NY Daily News - May 05, 2012by Jonathan Lemire AND Reuven Blau
Unified Call Taker has cost $2 billionAFTER YEARS of denials, the city finally admitted Friday that its new $2 billion 911 system is flawed -- and has put New Yorkers' lives in jeopardy. The controversial program, dubbed the Unified Call Taker system, has been plagued by computer glitches and a lack of training for its users that has led to precious time being wasted during emergencies, a damning report concluded.
Often-panicked callers were frequently forced to repeat themselves when talking to dispatchers, and the NYPD and FDNY were using different maps -- meaning that first responders sometimes ended up in the wrong place.
Although acknowledging UCT's problems, City Hall stood by the state-of-the-art system.

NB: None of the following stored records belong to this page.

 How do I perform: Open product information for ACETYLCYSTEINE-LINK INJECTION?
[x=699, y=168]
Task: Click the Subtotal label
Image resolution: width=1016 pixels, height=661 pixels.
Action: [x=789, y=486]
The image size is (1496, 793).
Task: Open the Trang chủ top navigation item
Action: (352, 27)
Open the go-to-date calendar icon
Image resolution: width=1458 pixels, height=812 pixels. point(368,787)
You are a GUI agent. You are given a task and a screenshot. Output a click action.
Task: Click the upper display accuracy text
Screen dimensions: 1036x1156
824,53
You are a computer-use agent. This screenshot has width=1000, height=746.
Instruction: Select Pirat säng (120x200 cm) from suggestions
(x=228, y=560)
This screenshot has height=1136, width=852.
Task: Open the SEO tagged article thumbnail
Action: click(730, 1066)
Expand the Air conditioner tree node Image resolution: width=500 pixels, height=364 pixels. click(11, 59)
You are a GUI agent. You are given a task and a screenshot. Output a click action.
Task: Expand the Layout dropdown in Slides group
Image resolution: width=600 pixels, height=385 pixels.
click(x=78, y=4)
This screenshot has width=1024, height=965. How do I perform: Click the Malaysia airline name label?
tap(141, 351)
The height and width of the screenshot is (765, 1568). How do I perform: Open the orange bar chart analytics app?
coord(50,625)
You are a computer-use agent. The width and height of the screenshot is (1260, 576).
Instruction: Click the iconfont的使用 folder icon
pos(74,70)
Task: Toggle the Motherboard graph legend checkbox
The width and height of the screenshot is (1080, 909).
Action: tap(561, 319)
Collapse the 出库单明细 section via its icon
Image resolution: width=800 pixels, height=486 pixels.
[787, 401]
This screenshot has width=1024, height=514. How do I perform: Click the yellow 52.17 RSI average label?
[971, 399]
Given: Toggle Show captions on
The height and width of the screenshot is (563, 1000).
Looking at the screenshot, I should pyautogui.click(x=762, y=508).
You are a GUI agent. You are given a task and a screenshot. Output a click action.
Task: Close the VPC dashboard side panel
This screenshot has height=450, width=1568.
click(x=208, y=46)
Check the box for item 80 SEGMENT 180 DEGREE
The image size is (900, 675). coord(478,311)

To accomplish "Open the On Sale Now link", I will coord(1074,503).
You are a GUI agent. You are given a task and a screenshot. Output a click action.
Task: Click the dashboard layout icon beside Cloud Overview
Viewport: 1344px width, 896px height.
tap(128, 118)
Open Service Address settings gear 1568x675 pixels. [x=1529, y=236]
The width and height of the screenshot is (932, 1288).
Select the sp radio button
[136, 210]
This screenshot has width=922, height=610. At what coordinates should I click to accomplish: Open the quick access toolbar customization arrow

"The people and process have not caught up with the technology," said Deputy Mayor Cas Holloway.
"The report strongly endorses unified call taking as the right model for New York City."
The system made several high-profile mistakes in its first months and was blamed for delays that may have cost several people their lives.
From the new system's inception in 2009, the police and fire unions have steadily criticized UCT as a waste of resources that actually hindered highly-trained dispatchers while doing their jobs.
The report, created by a Washington consulting group and aptly-named "911 CPR," was commissioned after the city's botched response to the 2010 blizzard.
"The fact that it's not as large as we expected might lead a cynical person to believe that it has been sanitized," said Al Hagan, head of the fire officers union.